Smart glasses patents, Saks AI homepage, AI ethics
Apple and Samsung file patents revealing two different approaches to wearables; Saks gives its homepage the AI treatment; and the disquiet over Vogue's use of AI models rumbles on.
Samsung and Apple file smart glasses patents with contrasting visions
Apple and Samsung have filed new patents that reveal sharply contrasting approaches to next-gen smart glasses. Samsung is prioritising safety and situational awareness, designing AR glasses that use adaptive microphones, sensors, and see-through video to detect dangers like oncoming cars and deliver real-time alerts. Apple, meanwhile, is focused on comfort, precision, and customisation, with patents covering real-time visual calibration, modular components, and even a detachable headband to improve wearability.
Why it matters: As wearables inch closer to becoming mainstream fashion accessories, the battle for the smart glasses market is shaping up to define not just tech adoption, but how style, function, and identity converge in the next era of consumer devices.

Saks rolls out hyper-personalized homepage as AI shopping quietly shifts from reactive to predictive
Saks.com has launched a new AI-powered homepage that adapts in real time to each shopper’s behavior, surfacing personalized products, content, and visuals based on how you browse. It’s part of a wider movement toward hyper-personalized retail, where brands like Saks are investing in tools that don’t just respond to your preferences but anticipate them. From virtual stylists to mood-based product suggestions, shopping is becoming eerily tailored.
Why it matters: This shift promises frictionless luxury, but at the cost of deeper data extraction. As AI learns our habits, feelings, and impulses, the question isn’t just what we’ll buy next, but who decides.

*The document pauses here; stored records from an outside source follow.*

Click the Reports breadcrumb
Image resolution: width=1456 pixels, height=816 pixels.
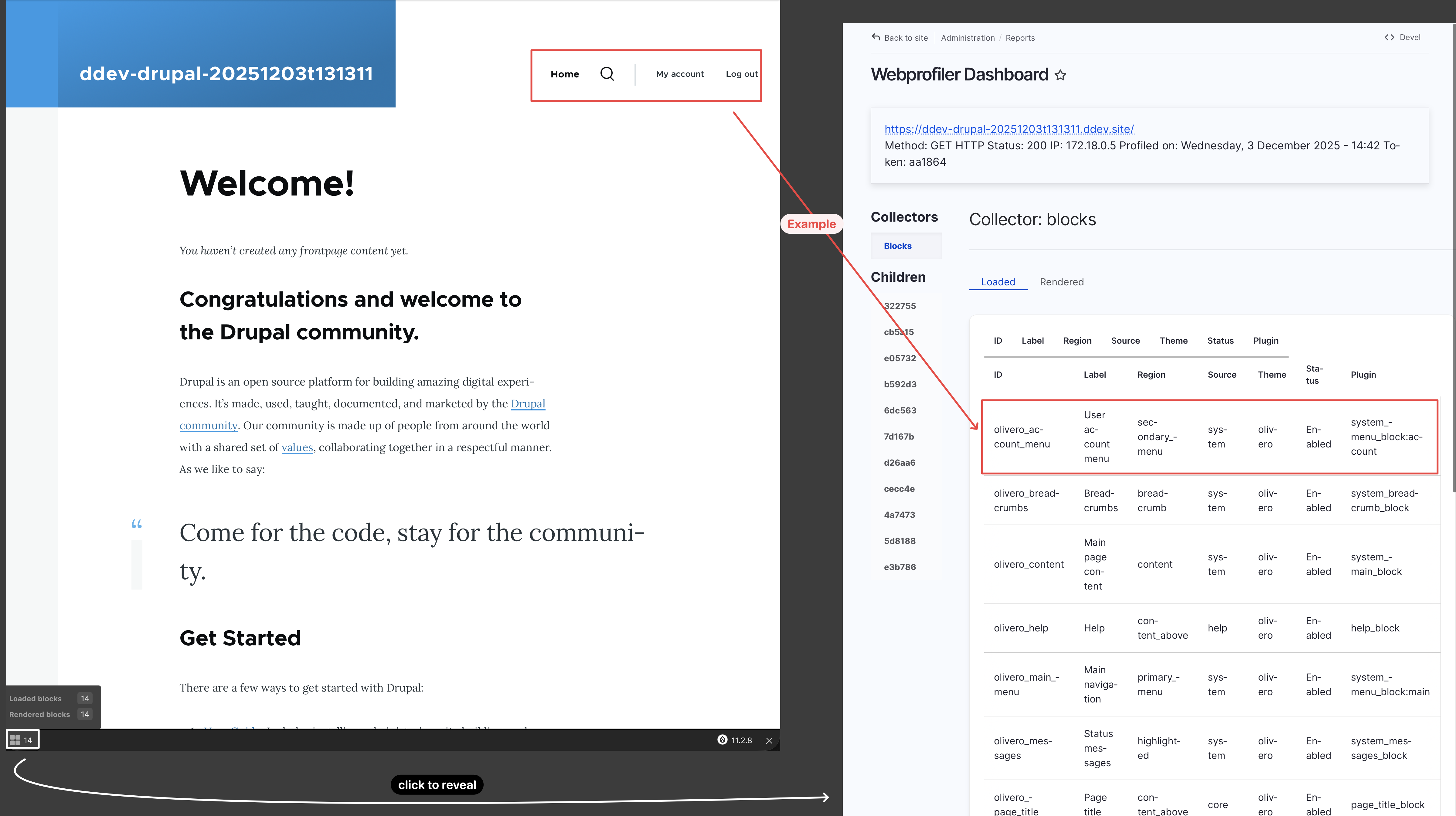[x=1020, y=38]
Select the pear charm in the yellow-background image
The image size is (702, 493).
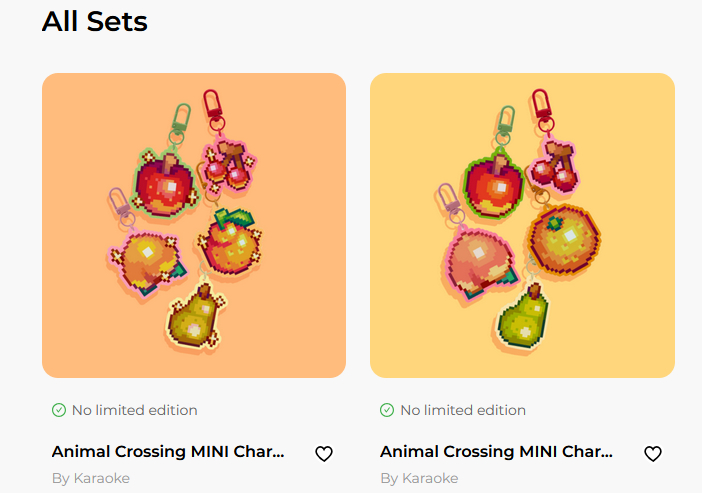coord(523,318)
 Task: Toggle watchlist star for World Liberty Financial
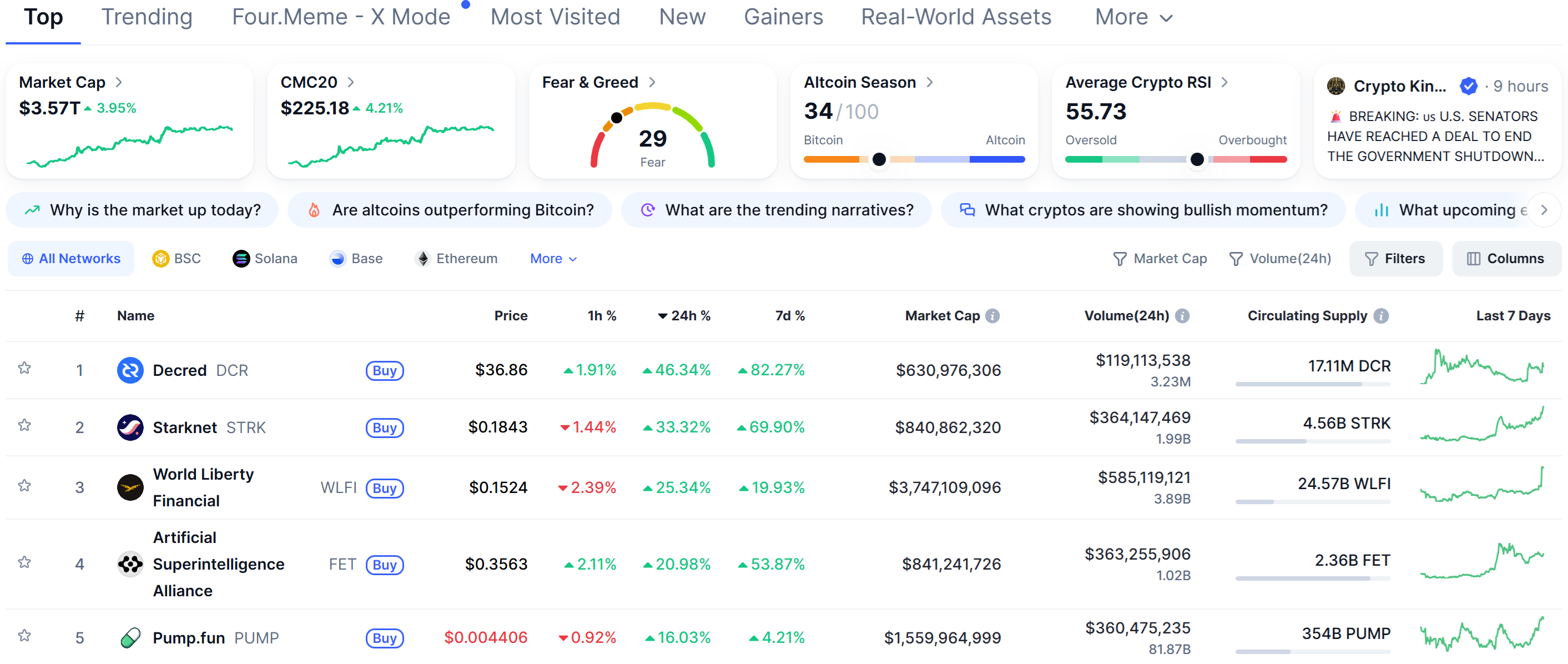24,486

AI models ignite debate over authenticity, diversity, and ethics in fashion
As artificial intelligence reshapes the fashion industry, from customer service to virtual try-ons, AI-generated models are now at the center of a growing ethical and cultural reckoning. The recent Vogue ad featuring a fully AI-created model for Guess continues to spark a backlash, reigniting concerns over job loss, unrealistic beauty standards, and digital forms of cultural appropriation. While some argue AI avatars offer creative freedom and reduce harmful comparisons, critics warn of transparency gaps, erasure of real models, and the risk of brands faking diversity without true representation.
Why it matters: As AI-generated identities blur the line between innovation and exploitation, the fashion world is being forced to confront what authenticity, inclusion, and responsibility look like in an AI-first era.